I came home from work tired from the exhausting work week and the stress of finals exam, I was tired yes but I didn’t want to just threw myself in the couch and fall asleep as I’d done countless times before. I was excited, yes very excited because he was coming over and I was making him dinner. Hahaha yes, me…dinner, it’s not unheard of but neither is it common. But tonight was different, he mentioned a few times how “You evah cook and gimme yet”? truth be told I did about two times before but I’m the only one that remembered it seems. I took a shower and put on something comfortable but s*xy, something to show my nice propped up a*s and long legs. Now let’s be clear, I know I don’t have the shape of Amber Rose (whom I happened to like) but I have a little something going on and was smelling damn good. We had agreed to meet about 8pm, that was enough time for me to stage a home cooked meal. It was indeed home cooked, truth be told in my very kitchen, now as to who cooked it? that’s a different story. 8:30 came he’s still not here, gosh he is almost always late, almost 9 still not here and he knows how impatient I get. By this time dinner was ready in the oven on low… still no man. Called oround 10 he said he’s he stopped with an old friend, I could hear the drunk in the background who was now taking up my time. Oh Lord why do I let him do this, better yet why do I allow it? I tell myself and him that I don’t want him, he’s here for one reason and one reason only but I hate the feeling of not being in control. Now it’s 11:19pm and he’s still not here, by now I am actually feeling tired and the one shot I had earlier to “get a buzz” is actually kicking in. The food in still in the oven untouched as I couldn’t bring myself to eat alone, I feel bummed out. I should leave this man alone, yes I should leave her man alone…..
****text comes in**** “goodnight babe talk to you tomorrow,PS. I really miss you and hope to see you soon now that school is out”…. shrugs shoulders and turn the phone face down.
Mi like the story line. Well written. Almost had me cheering for the sidechick. The devil is a liar. Turn to your neighbour and say not today Satan.

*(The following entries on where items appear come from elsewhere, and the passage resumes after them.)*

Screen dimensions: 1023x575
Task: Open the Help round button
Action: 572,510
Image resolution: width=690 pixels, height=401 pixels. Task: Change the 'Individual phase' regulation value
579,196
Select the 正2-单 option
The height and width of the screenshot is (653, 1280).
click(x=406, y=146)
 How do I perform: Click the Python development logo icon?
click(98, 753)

The energy it takes to be a sidechick is unbearable, I dont know how some women do it. Cook, clean, put on sexy lingerie only to get a text about school being out. Cho! I rather work with a man who watch me noon and night than play number 2.

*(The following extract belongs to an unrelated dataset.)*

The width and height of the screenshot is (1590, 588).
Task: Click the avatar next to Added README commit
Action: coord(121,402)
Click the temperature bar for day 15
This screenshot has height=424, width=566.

@ golden girl how you conclude the text come from the bunner man and not the original man? Remember the song says “I don’t belong to you….you don’t belong to me”
Mnl a just some f**k di man a pree fi give yuh mi luv :ngakak :ngakak :ngakak :ngakak :ngakak bout yuh a cook dwprcl I can’t and put on lingerie :ngakak :ngakak :ngakak :ngakak whooiii. Tek yuh free f**k mi luv an leave ppl man alone a hope him nuh married.